No, that wasn’t true. I could. It was simply everything I’d been taught not to do. It would be dangerous. Maybe suicidal.
I’d run out of time. I’d run out of options.
“Vogg! Cover!” I yelled. Hoping it was still Vogg in there. Hoping I wasn’t too late.
I closed my eyes and summoned power. I didn’t try to define it. Didn’t try to control it. I anchored the energy in myself and sent it radiating out. Power. Energy. Change. Light against the darkness. Chaos against the stasis.
Burning agony as the power twisted and seared my flesh. I struggled to hold myself against the tidal forces threatening to rip me apart. The magic pushed back. Pressing out as I pulled in.

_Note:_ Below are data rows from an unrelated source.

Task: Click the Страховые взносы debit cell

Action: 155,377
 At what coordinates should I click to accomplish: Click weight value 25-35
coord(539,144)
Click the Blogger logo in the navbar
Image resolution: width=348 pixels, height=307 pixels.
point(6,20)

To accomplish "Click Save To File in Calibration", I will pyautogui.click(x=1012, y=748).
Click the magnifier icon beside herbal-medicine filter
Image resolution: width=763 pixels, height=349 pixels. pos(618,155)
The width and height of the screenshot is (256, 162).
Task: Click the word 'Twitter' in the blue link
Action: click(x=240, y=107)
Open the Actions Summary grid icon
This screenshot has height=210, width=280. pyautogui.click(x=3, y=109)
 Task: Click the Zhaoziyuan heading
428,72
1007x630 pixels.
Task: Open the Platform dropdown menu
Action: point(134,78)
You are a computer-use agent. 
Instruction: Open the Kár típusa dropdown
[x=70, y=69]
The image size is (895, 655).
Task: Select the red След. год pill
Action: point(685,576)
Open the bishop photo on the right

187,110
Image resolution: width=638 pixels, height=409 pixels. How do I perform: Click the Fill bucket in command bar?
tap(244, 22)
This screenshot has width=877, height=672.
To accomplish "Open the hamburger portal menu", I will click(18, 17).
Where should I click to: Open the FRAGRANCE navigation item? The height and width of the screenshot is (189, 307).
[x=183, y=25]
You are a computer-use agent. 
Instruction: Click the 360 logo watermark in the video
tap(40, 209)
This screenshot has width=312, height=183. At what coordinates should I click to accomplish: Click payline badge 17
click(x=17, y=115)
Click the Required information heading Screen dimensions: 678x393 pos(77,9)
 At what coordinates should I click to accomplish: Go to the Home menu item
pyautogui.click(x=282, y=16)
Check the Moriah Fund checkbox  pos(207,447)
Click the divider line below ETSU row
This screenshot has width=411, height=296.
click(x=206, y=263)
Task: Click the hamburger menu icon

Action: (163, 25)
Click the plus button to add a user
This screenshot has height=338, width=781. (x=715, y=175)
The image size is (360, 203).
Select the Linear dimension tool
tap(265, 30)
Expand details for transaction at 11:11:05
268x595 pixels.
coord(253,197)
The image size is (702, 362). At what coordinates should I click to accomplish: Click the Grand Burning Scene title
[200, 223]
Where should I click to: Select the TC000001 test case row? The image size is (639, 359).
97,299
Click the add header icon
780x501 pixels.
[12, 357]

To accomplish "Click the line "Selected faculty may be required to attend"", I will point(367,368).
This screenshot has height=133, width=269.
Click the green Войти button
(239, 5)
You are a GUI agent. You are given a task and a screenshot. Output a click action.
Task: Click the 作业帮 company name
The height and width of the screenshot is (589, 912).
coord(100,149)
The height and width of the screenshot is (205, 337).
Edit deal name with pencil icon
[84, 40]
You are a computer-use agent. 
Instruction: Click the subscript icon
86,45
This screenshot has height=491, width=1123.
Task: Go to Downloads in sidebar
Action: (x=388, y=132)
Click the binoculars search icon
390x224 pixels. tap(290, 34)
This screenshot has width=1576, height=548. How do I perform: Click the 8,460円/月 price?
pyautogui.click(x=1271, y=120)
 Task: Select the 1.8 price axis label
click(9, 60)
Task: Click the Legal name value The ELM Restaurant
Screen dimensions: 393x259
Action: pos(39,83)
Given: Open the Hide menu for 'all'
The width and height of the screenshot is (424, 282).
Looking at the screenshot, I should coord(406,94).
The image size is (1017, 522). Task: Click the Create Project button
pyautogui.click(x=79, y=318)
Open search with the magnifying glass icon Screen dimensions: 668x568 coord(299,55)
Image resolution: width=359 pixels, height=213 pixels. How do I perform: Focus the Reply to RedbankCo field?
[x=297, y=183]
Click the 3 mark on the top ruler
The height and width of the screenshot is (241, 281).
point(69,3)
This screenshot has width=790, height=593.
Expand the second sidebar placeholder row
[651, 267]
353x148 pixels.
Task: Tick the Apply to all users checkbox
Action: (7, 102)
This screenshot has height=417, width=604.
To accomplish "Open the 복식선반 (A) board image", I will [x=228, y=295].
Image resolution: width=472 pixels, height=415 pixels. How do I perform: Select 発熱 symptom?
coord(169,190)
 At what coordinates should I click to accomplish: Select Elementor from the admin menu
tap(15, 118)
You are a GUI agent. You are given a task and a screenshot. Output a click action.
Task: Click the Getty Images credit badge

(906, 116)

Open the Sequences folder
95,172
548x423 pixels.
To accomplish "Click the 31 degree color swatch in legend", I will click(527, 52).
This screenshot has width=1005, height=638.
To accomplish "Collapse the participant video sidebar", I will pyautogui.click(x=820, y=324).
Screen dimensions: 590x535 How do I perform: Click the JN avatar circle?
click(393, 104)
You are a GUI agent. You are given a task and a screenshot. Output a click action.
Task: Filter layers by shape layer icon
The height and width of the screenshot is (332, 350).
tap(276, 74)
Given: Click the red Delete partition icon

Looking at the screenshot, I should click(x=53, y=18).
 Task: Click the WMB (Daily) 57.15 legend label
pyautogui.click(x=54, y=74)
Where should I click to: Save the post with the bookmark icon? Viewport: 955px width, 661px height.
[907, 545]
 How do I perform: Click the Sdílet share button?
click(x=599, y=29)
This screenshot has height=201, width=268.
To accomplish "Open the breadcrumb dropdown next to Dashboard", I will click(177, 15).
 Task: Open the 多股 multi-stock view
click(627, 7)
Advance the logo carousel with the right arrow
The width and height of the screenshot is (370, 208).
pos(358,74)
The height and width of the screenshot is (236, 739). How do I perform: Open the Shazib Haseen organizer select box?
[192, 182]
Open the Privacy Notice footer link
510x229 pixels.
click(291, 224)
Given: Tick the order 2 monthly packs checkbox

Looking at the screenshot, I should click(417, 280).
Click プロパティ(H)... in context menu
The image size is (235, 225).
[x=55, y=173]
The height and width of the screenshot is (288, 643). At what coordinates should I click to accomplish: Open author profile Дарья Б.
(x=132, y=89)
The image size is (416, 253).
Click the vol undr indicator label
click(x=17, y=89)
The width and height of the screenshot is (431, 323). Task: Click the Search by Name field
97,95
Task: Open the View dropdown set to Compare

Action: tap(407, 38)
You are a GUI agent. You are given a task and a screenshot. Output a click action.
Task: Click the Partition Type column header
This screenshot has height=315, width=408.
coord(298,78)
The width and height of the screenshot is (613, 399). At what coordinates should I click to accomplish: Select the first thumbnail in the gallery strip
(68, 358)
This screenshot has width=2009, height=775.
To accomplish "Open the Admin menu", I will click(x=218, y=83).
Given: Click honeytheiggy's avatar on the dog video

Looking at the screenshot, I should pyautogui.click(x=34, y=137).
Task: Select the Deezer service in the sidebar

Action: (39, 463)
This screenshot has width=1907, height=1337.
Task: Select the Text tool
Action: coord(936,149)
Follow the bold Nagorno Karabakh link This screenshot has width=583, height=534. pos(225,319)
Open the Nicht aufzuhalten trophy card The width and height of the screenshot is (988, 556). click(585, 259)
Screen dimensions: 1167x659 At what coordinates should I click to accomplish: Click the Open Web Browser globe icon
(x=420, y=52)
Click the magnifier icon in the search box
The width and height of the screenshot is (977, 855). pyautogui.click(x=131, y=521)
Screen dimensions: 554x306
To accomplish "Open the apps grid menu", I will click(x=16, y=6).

The world exploded in a burst of fire around me.
Then nothing.
CHAPTER THIRTY-TWO
Body Made of Pain
Hands on my shoulders, dragging me back into aching awareness. I couldn’t move. Couldn’t lift my head. Couldn’t catch my breath.
“Hold still.” Iris’s voice.
I tried to tell her I had no choice, but I’d lost the sense of how to make words. How to open my mouth.
Eyes. I could open my eyes. Except that didn’t help. Everything was still dark. My lungs convulsed and kicked back into life, but the air they pulled in was thick with dust and I choked.
“Ready?” Vogg’s voice. I didn’t know how to answer.
Iris spoke. “Do it.”
The weight lifted and light flooded over my face as Vogg and Iris pulled off the section of wall that had collapsed on top of me.
I blinked, coughed, tried to make sense of what I was seeing. Iris was herself again. She and Vogg were both covered with blood and dust and fragments of the ceiling and walls. I couldn’t tell how bad either of them was hurt.
I couldn’t tell how bad I was hurt. My entire body was made of pain, down to the last cell. “Help me up,” I choked out.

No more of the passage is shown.